Frederike Lübeck*, Charlotte Bunne*, Gabriele Gut, Jacobo Sarabia Castillo, Lucas Pelkmans, and David Alvarez Melis

Overview

Overview.

a. A semi-coupling pair ( $\gamma_1$, $\gamma_2$ ) consists of two couplings that together solve the unbalanced OT problem. Intuitively, $\gamma_1$ describes where mass goes as it leaves from $\mu$, and $\gamma_2$ where it comes from as it arrives in $\nu$. b. NubOT parameterizes the semi-couplings ( $\gamma_1$, $\gamma_2$ ) as the composition of reweighting functions $\eta$ and $\zeta$ and the dual potentials $f$ and $g$ between the then balanced problem.

Abstract. Tracking the development of cells over time is a major challenge in biology, as measuring cells usually requires their destruction. Optimal transport (OT) can help solve this challenge by learning an optimal coupling of samples taken at different points in time, thus enabling the reconstruction of pairwise correspondences between cells of different measurements.
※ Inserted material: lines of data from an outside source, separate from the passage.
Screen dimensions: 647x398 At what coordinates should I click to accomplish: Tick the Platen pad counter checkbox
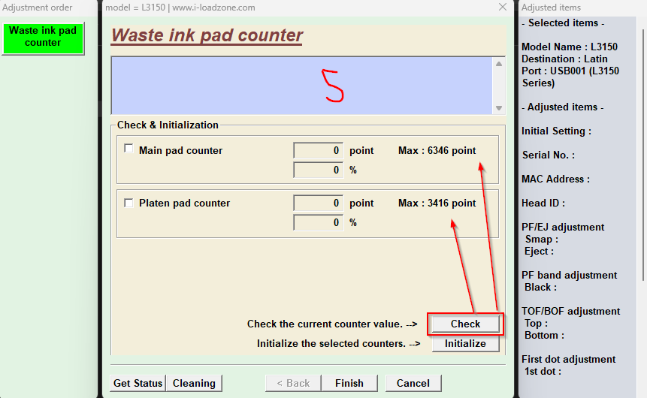coord(128,203)
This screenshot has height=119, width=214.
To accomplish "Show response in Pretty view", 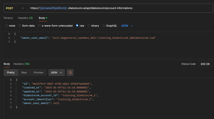I will 11,72.
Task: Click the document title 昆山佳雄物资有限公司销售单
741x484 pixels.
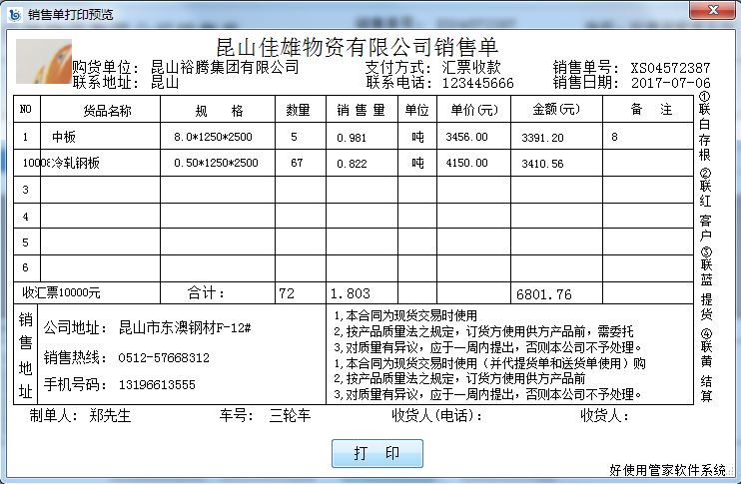Action: pos(357,46)
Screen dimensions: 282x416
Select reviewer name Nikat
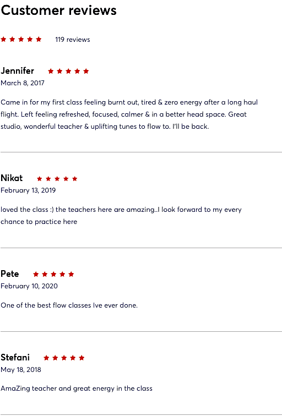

However, the classical formulation of OT assumes conservation of mass, which is violated in unbalanced scenarios in which the population size changes, e.g., when cells die or proliferate. In this work, we present NubOT, a neural unbalanced optimal transport model, that learns a parameterized optimal transport map between unbalanced distributions. To model variation of mass, we rely on the formalism of semi-couplings and propose a novel parameterization and algorithmic scheme that is based on a cycle-consistent learning procedure. We apply our model to the challenging task of predicting the responses of heterogeneous cells to cancer drugs on the level of single cells. By accurately modeling cell proliferation and death, our method yields notable improvements over previous neural optimal transport methods.

Installation

To setup the environment, run the following commands:

conda env create -f environment.yml
pip install -e .

The pre-processed data files can be downloaded here.

Running Model

NubOT and the baselines can now be trained by running the script python scripts/run_model.py by specifying the following command line parameters:

  • --config_model: Model configuration file, i.e., one of the .yaml files in config/models/
  • --config_data: Data configuration file, i.e., one of the .yaml files in config/data/
  • --target (optional): Target drug when using the cell data, e.g., cisplatin
  • --restart(optional): If this flag is set, the model restarts from scratch. Otherwise, the model is loaded from a previous checkpoint, if existent.
  • --experiment_name, --experiment_dir and --outdir can be provided to save the outputs in specific folders.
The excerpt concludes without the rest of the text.